§ Task prompt: Give back every record that follows, exactly as written.

Content starts

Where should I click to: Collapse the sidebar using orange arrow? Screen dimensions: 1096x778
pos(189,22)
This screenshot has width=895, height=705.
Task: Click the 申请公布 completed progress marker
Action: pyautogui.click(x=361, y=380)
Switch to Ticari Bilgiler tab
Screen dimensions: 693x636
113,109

Content ends

§ Reply:
Where should I click to: Collapse the sidebar using orange arrow? Screen dimensions: 1096x778
pos(189,22)
This screenshot has width=895, height=705.
Task: Click the 申请公布 completed progress marker
Action: pyautogui.click(x=361, y=380)
Switch to Ticari Bilgiler tab
Screen dimensions: 693x636
113,109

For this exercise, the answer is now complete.